Evangelium: Mt 25,14-30

In jener Zeit erzählte Jesus seinen Jüngern das folgende Gleichnis: Mit dem Himmelreich ist es wie mit einem Mann, der auf Reisen ging: Er rief seine Diener und vertraute ihnen sein Vermögen an.

Dem einen gab er fünf Talente Silbergeld, einem anderen zwei, wieder einem anderen eines, jedem nach seinen Fähigkeiten. Dann reiste er ab.

Sofort begann der Diener, der fünf Talente erhalten hatte, mit ihnen zu wirtschaften, und er gewann noch fünf dazu. Ebenso gewann der, der zwei erhalten hatte, noch zwei dazu. Der aber, der das eine Talent erhalten hatte, ging und grub ein Loch in die Erde und versteckte das Geld seines Herrn.

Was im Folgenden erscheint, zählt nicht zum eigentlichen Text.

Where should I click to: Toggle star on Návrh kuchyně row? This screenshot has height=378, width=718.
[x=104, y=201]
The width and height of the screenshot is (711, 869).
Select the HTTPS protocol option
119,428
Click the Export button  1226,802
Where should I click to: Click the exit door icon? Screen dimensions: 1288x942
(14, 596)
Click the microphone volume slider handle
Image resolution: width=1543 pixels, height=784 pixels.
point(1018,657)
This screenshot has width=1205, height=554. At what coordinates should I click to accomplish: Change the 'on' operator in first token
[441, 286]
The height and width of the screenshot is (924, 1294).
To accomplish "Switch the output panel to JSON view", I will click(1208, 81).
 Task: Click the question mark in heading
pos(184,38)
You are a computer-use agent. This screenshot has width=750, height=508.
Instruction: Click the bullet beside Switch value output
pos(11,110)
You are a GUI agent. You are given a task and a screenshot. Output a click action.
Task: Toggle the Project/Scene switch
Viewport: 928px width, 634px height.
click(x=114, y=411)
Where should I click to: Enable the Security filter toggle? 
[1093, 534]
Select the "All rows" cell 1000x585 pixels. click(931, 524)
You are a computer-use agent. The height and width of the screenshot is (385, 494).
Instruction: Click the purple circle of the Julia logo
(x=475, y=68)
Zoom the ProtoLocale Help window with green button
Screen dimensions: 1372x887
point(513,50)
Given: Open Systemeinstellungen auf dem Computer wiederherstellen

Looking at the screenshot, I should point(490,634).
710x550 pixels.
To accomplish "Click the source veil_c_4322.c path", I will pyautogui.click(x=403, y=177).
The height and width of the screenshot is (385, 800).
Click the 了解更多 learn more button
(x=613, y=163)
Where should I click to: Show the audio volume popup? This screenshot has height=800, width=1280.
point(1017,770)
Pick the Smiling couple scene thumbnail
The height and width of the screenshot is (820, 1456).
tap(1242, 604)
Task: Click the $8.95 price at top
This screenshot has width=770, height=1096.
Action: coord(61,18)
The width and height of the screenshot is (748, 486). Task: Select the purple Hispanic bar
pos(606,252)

Nach langer Zeit kehrte der Herr zurück, um von den Dienern Rechenschaft zu verlangen. Da kam der, der die fünf Talente erhalten hatte, brachte fünf weitere und sagte: Herr, fünf Talente hast du mir gegeben; sieh her, ich habe noch fünf dazugewonnen. Sein Herr sagte zu ihm: Sehr gut, du bist ein tüchtiger und treuer Diener. Du bist im Kleinen ein treuer Verwalter gewesen, ich will dir eine große Aufgabe übertragen. Komm, nimm teil an der Freude deines Herrn!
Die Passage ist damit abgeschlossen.